Pensions – If you are fortunate enough to have a pension (a rarity these days), this income is generally taxable as ordinary income. 

Loan Interest income – Many retirees, especially those of significant means, will choose to become a lender in retirement, such as helping their kids purchase a home. Interest income earned from such loans is taxable as ordinary income.

Pre-tax retirement accounts (Traditional IRA / 401(k)) – Withdrawals from these accounts are taxable as ordinary income. Think of it as receiving a paycheck, just without incurring Social Security and Medicare (FICA) taxes. This can deter some clients from wanting to take withdrawals from these accounts. However, keep in mind two things here:

  1. Required minimum distributions do apply (starting now at ages 73-75, depending on your birth year), so you have to eventually take some funds, even if you don’t need or want them (though we’ll look in a second at a way to avoid taxation of these withdrawals).
  2. Pre-tax retirement accounts are generally an unfavorable asset to inherit, as they are now (as of 2020) subject to the 10-yr rule, meaning the entire account must be distributed by the end of the 10th year following the death of the account owner. There are more lenient and more stringent exceptions to this, so please consult with us and/or your tax professional for further guidance. This reality leads some to want to spend down their pre-tax accounts for the sake of leaving more advantageous assets to their heirs.

Note that you can avoid taxation of all or part of your IRA distribution by using a feature called a “Qualified Charitable Distribution” starting at age 70-1/2 or by using IRA assets to fund a Charitable Remainder Trust (details on this are beyond the scope of this write-up).

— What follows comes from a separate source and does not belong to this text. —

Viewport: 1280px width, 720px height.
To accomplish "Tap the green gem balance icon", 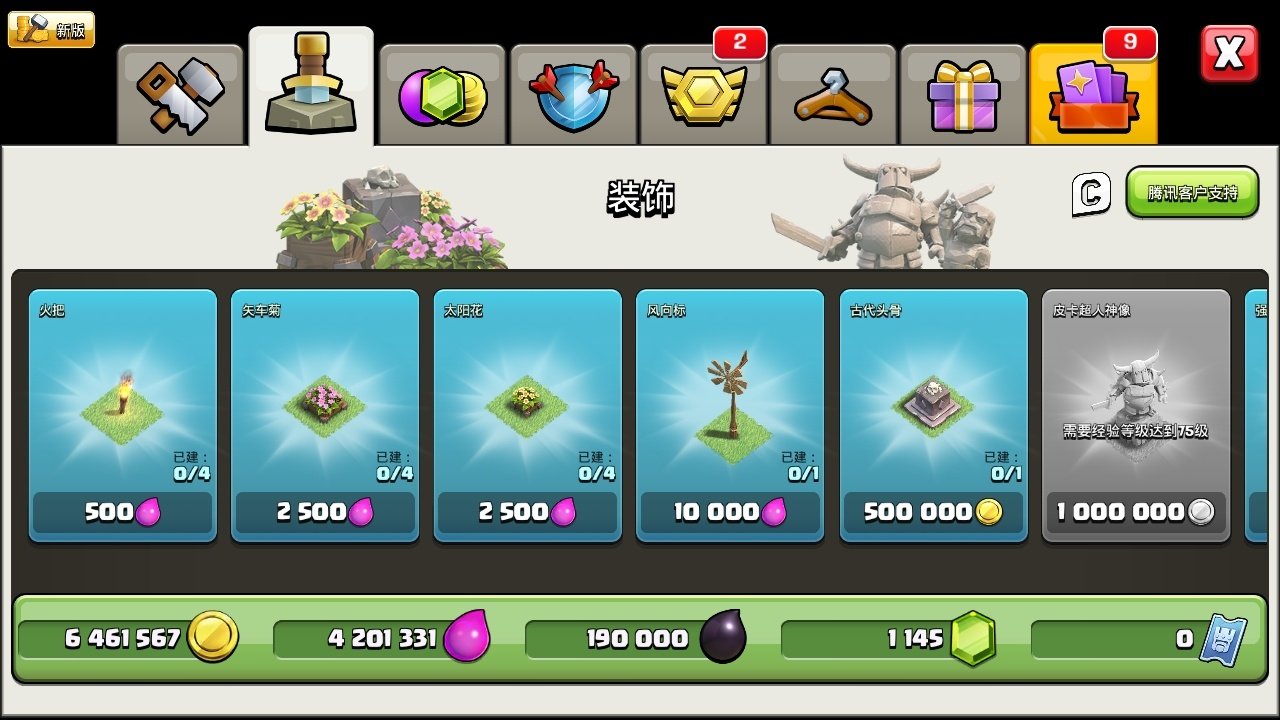I will pos(973,637).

Life insurance benefits – If they come along, life insurance benefits are non-taxable (but are included in the value of the estate, so they may be subject to estate taxation). If they are substantial, they will likely get funneled into cash accounts and/or brokerage accounts, taking us back up to the top of this list.


As you can see, not only are there a lot of ways to generate income in retirement, but thinking through taxation of these income streams can be complex. We hope this is a useful guide to help you begin thinking about and understanding this part of retirement planning. For those in retirement, perhaps this will save you a bit at tax time next year and help you stretch your resources to better meet your long-term needs. For those nowhere near retirement, perhaps this will help you think about ways you want to save towards generating retirement income that will pay out many years from now. Either way, as always, we welcome your questions and the opportunity to assist you in creating a retirement income plan that best meets your specific needs.